Lay out the part of the listing below that opens with the line containing "This screenshot has width=1568, height=728." and closes with the line containing "the Home breadcrumb" as a numbered list, skipping blank lines and leaving out the pictures.

>> begin SOURCE RECORDS

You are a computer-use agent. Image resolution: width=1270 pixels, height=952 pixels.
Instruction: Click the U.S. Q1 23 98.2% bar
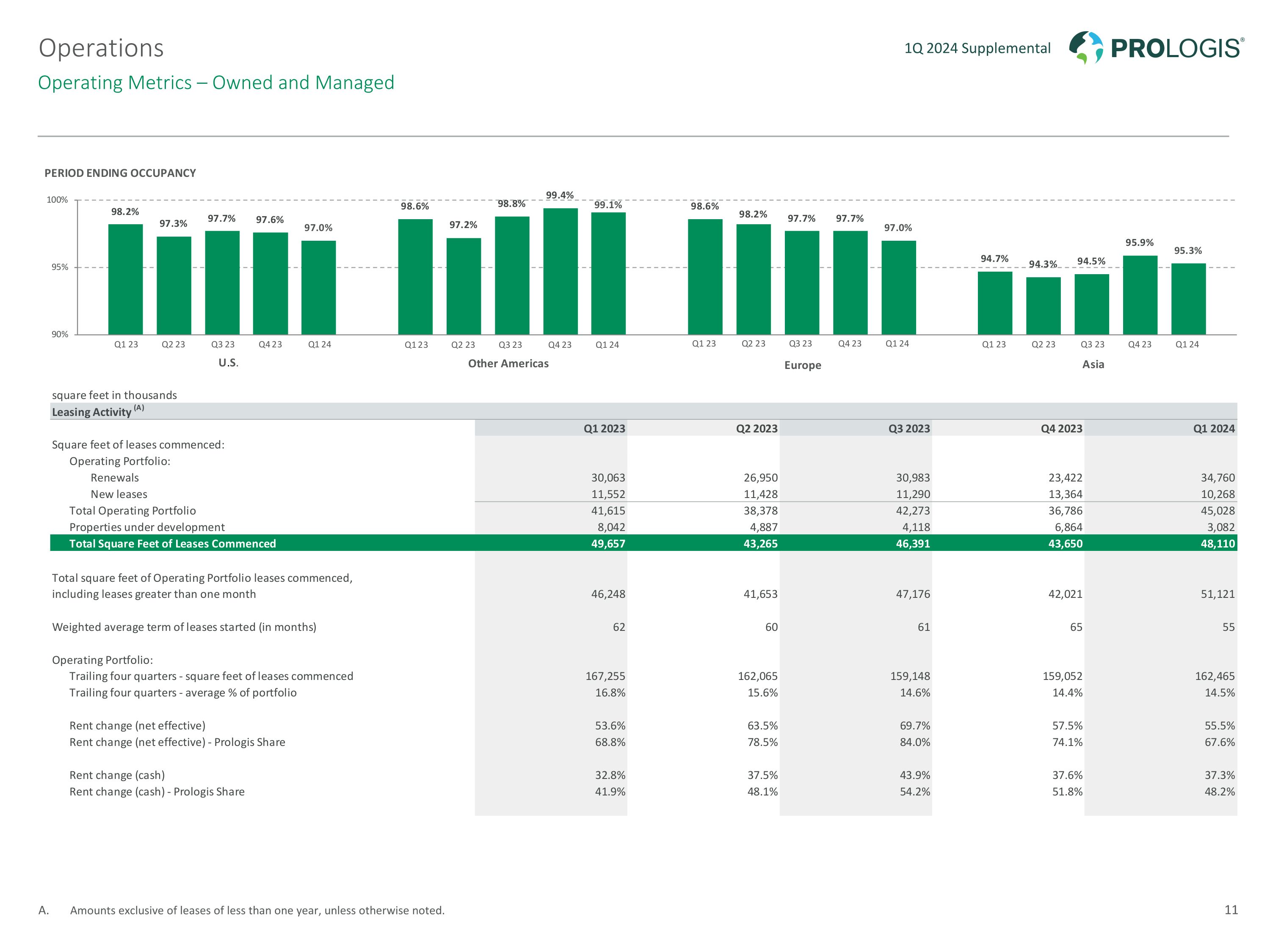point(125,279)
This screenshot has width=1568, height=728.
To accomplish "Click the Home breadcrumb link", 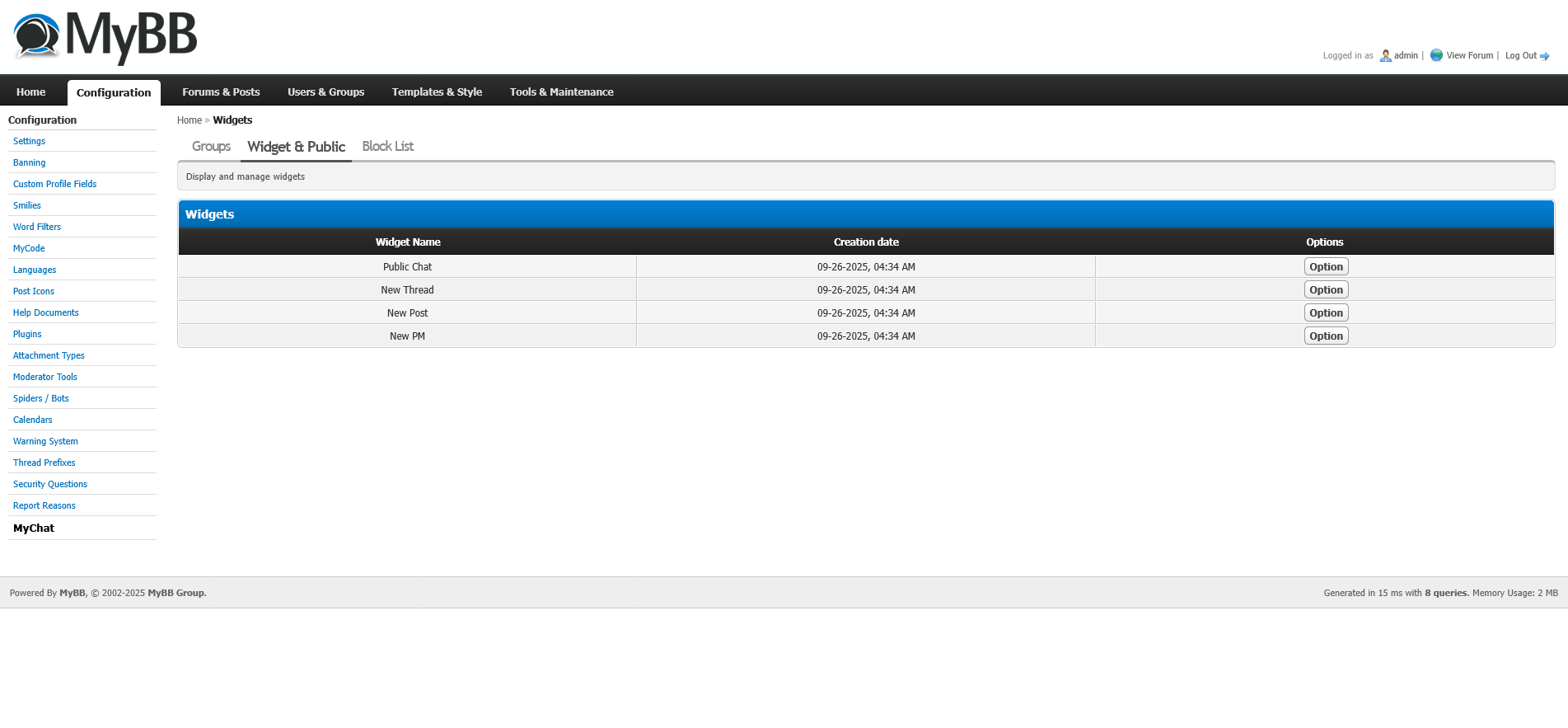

>> end SOURCE RECORDS
>> begin SOURCE RECORDS

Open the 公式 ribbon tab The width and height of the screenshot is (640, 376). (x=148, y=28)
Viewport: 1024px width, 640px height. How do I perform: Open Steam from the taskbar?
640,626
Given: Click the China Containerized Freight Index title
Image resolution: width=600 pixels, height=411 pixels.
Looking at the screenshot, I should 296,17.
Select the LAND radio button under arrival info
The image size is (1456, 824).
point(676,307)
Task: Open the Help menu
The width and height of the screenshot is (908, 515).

>> end SOURCE RECORDS
>> begin SOURCE RECORDS

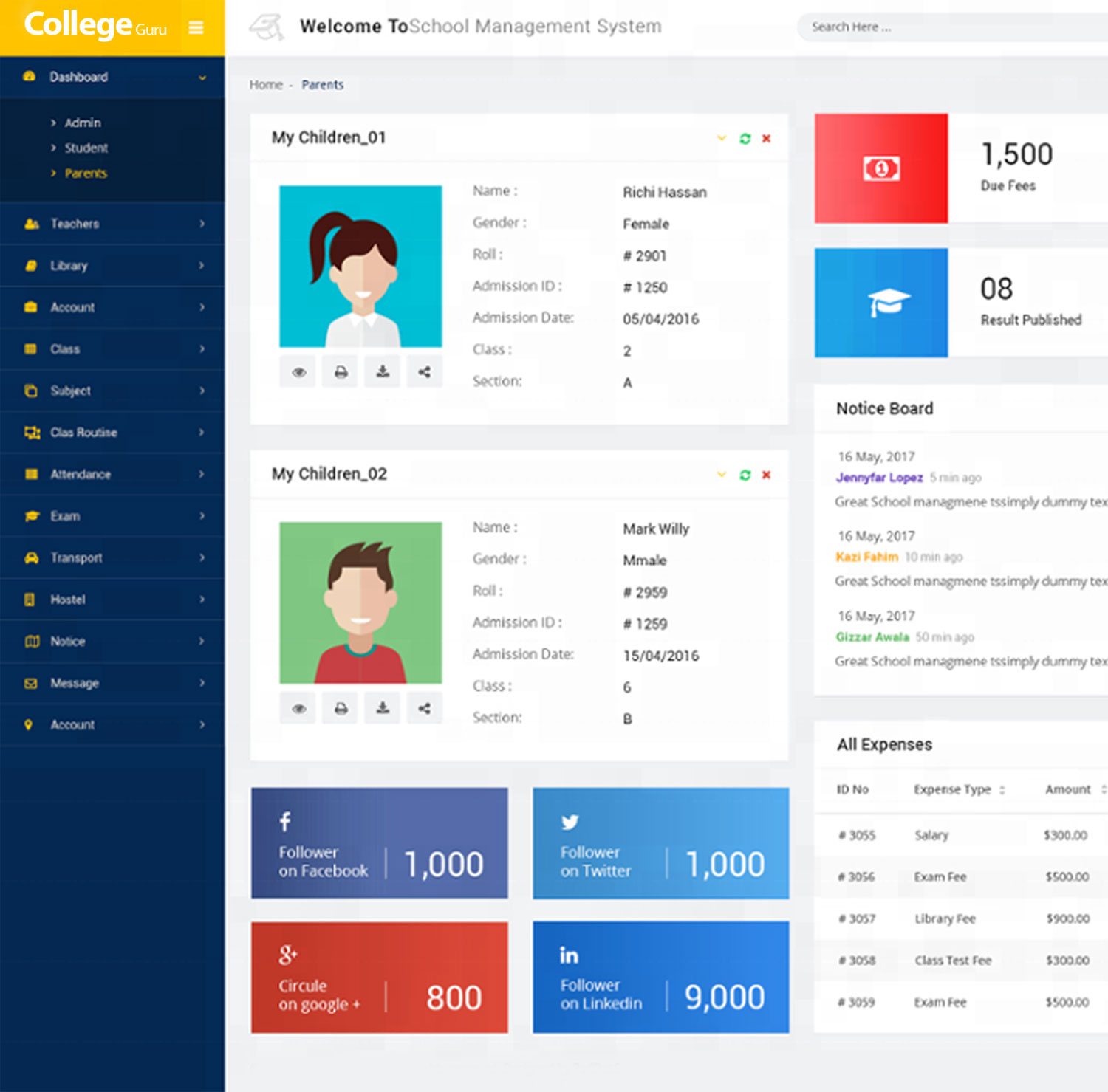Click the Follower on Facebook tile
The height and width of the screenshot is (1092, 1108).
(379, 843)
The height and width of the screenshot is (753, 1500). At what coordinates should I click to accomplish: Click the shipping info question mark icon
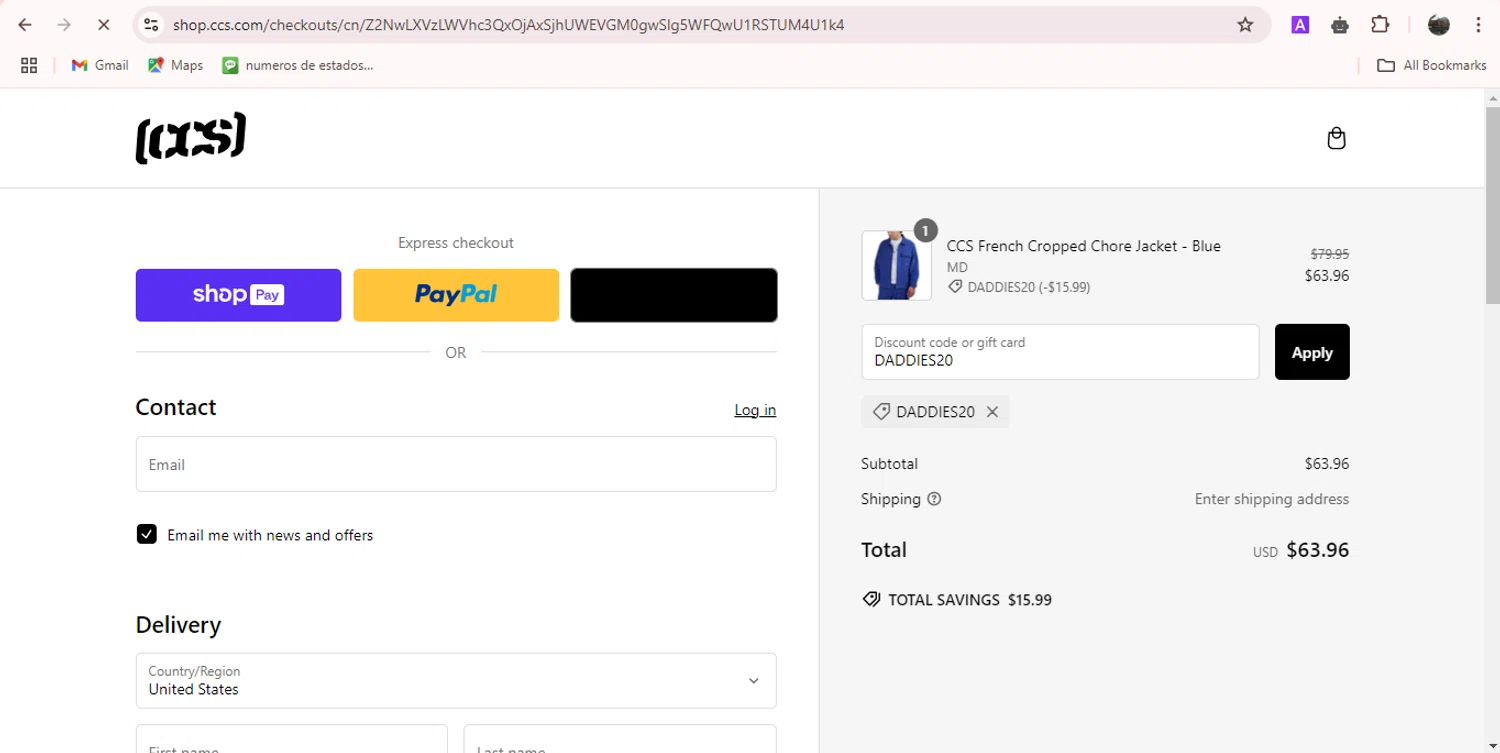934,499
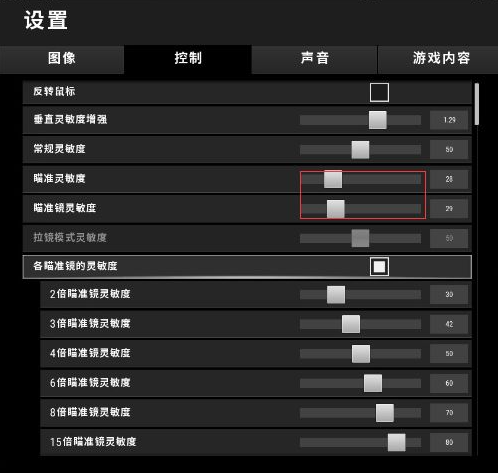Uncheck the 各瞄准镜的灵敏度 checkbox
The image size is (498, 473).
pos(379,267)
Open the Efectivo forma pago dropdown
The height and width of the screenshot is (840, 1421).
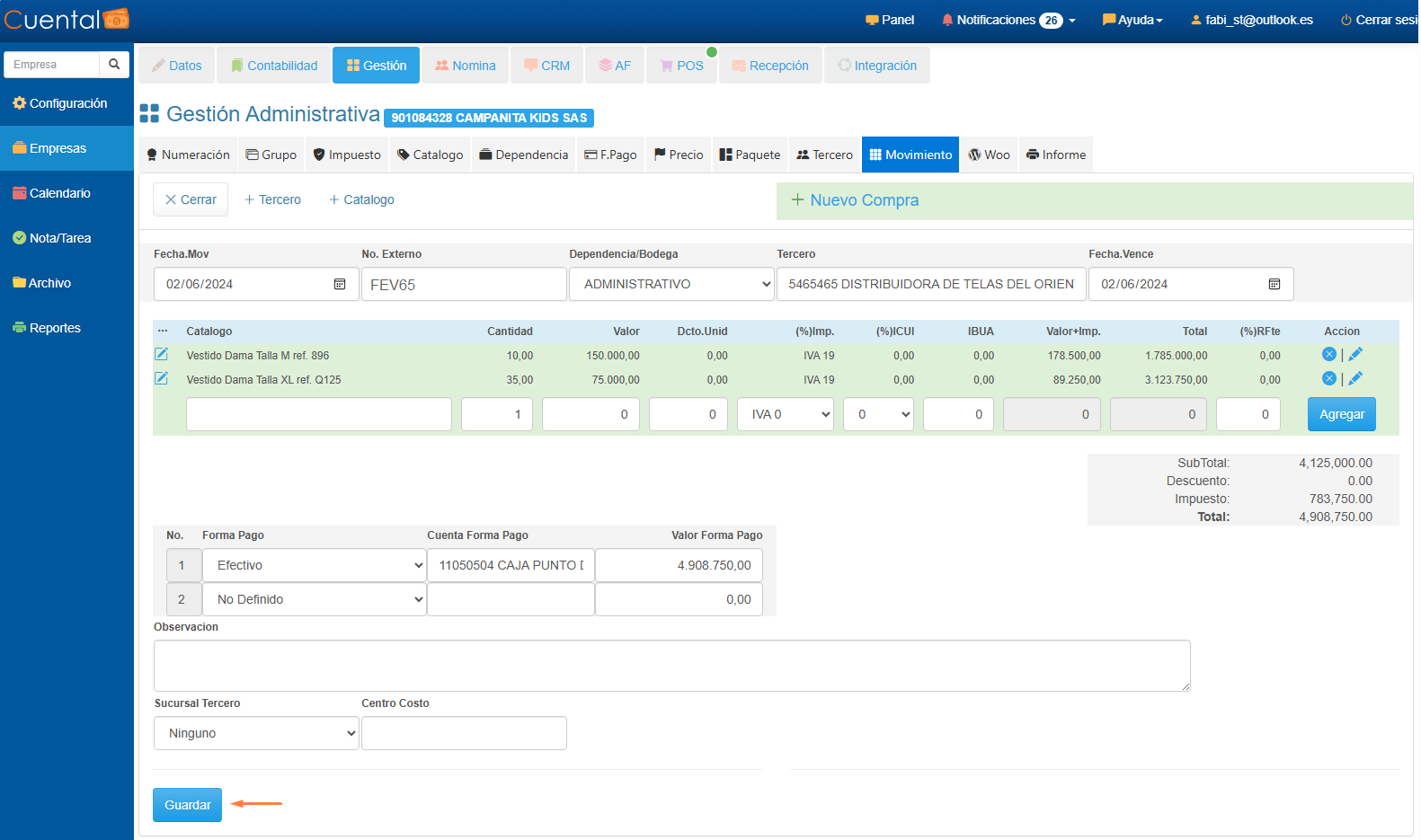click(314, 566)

>> end SOURCE RECORDS

WRITTEN RESPONSE
1. This screenshot has width=1568, height=728.
2. To accomplish "Click the Home breadcrumb link", 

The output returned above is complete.